So while in the video and all stories about the free market, when offered a clear choice between two goods (something that rarely happens), consumers will pick either the cheaper or the better quality one (though how consumers are supposed to measure quality is never explained). However there are many reasons why they might not. Problems of asymmetric information, conspicuous consumption, fashion, subjective valuing and externalities all prevent consumers from automatically choosing the cheapest option. They are all barriers to the market reaching an effective outcome. As long as they exist, it cannot be claimed that the free market will lead to the best situation for everyone.


Filed under Economics

25 responses to “The Flaw Of The Invisible Hand

  1. What on earth is your course like? Mine’s in fact relatively benign: still ridiculous, but not ideologically charged. You and others have, however, given me the impression that most courses are much more ‘free market lunatic’ than mine.

    • Its pretty much generally assumed that the free market is efficient and leads to the best outcome. I don’t think the lecturers realise how ideological they are and its almost a throwaway remark to say that the market is perfect. Only the briefest of mentions is given to market failures and these are quickly brushed under the carpet. My textbooks bears a disturbing resemblance to the arguments made by Milton Freidman. And then there’s plenty of ridiculousness thrown in on top.

      • GaryAKABubba

        No free market advocate argues that markets are “perfect”. What they argue is that markets work best when they are meddled with by government the least.

        There is no such thing as perfection in virtually any subject. There are only choices between one strategy or another.

        Free market advocates argue that a free market is better than a regulated market.

  2. Or the baker of the smaller loaf could look at what the other baker does and charge more for his loaf (one loaf, one quid, sounds fair) and then the maker of the larger loaf says, I can sell loafs half this size for the same amount and cuts his loaf size.

    The primary problem is the business’s interests do not encompass the customers. Until they do, all systems distort.

  3. Neilsen, I seem to agree with you on most things you say. I for one would go to a coffee house where I know the coffee is overpriced because of ambiance, the service and simply because as you say it feels cool.
    There are several reasons why free market will not result in the best situation for everyone. I know of friends who will buy cheap and others who look for just that expensive piece.

  4. An excellent piece….would you mind if I reblogged it on my sight Opus Libertas?

  5. GM

    “They are all barriers to the market reaching an effective outcome. As long as they exist, it cannot be claimed that the free market will lead to the best situation for everyone.”

    Compared to what – compared to perfect competition, which is impossible?

    • Exactly. Unfortunately a great number of economists (libertarians in particular) don’t realise or ignore this point and act as though perfect competition is the natural occurance in the absence of government. The Mises Institute, Cato, Heritage etc are the most blatant examples of this

      • GM

        With all due respect, you are betraying complete and total ignorance of what these people actually say. This is not the right way to attack any point of view.

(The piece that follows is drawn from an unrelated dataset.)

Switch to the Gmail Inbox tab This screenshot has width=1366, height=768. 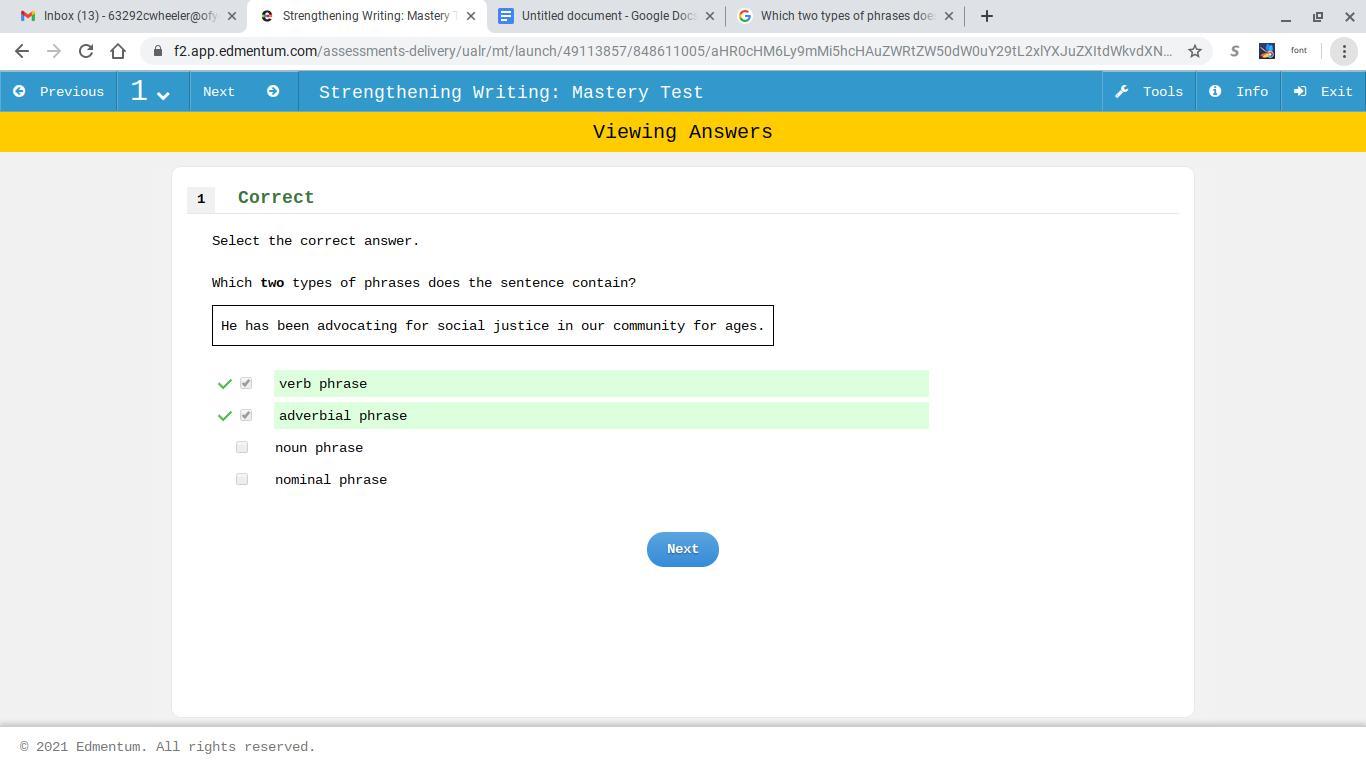point(125,16)
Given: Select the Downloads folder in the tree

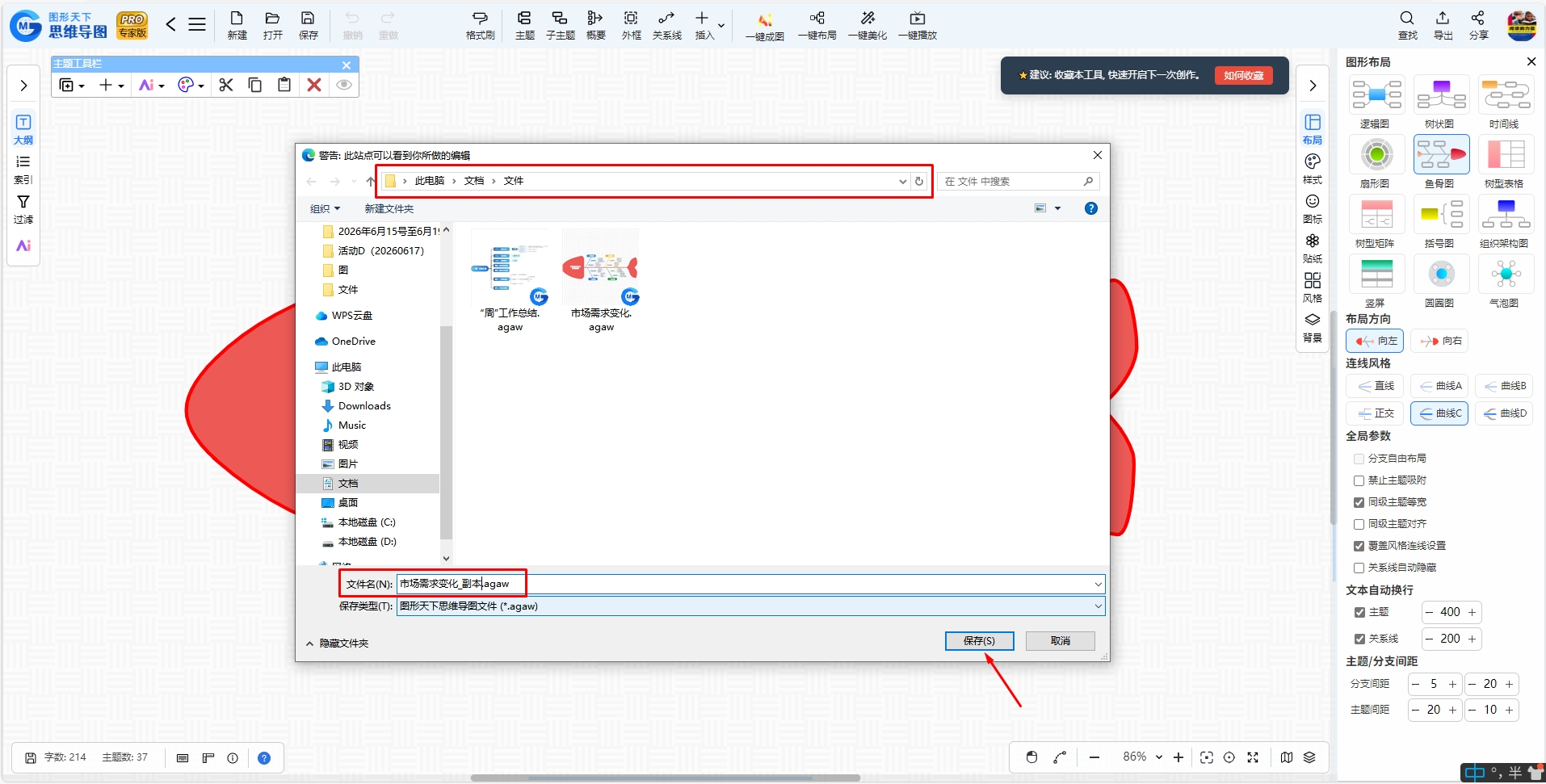Looking at the screenshot, I should [x=363, y=406].
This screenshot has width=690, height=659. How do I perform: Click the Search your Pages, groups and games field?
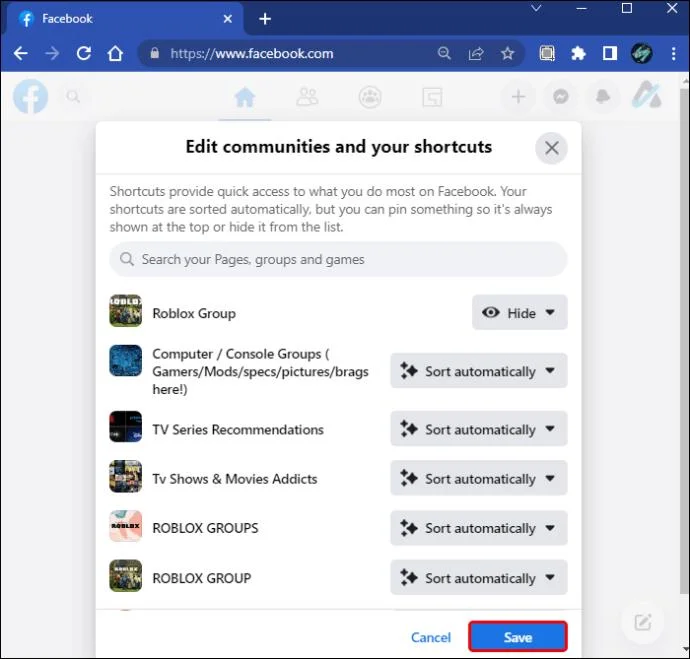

        • You may not be aware of this but perfect competition is the first introduction economic students get to economics. It is still taught as standard in my 3rd year of my degree. Many libertarians and conservatives base their opposition to government intervention on the idea that competition will solve any problem and lead to the best outcome. Austrian theorists differ in this but when it comes to public policy recommendations most of them act on assumptions of if not perfect competition, something close to it.

          • GM

            I am speaking as someone who is considered by some to have a very high understanding of Austrian economics, who has spoken personally with many of the modern authors in Austrian economics, etc., and my opinion is that you have close to zero understanding of Austrian economics. This is not a surprise, since you have studied a mainstream economics degree. Your understanding of mainstream economics sounds like it is very strong. The mistake is that you lump Austrian economics and libertarianism in with various neoclassical and centre-right points of view, and you think you are offering a valid critique. You aren’t. Perfect competition is a concept which Austrians have spent a great deal of time attacking. The Austrian criticisms of perfect competition are just as deep and fundamental as your own, if not more. Please read some actual Austrian/libertarian works and show why they are wrong, instead of attacking points of view which no Austrian would defend.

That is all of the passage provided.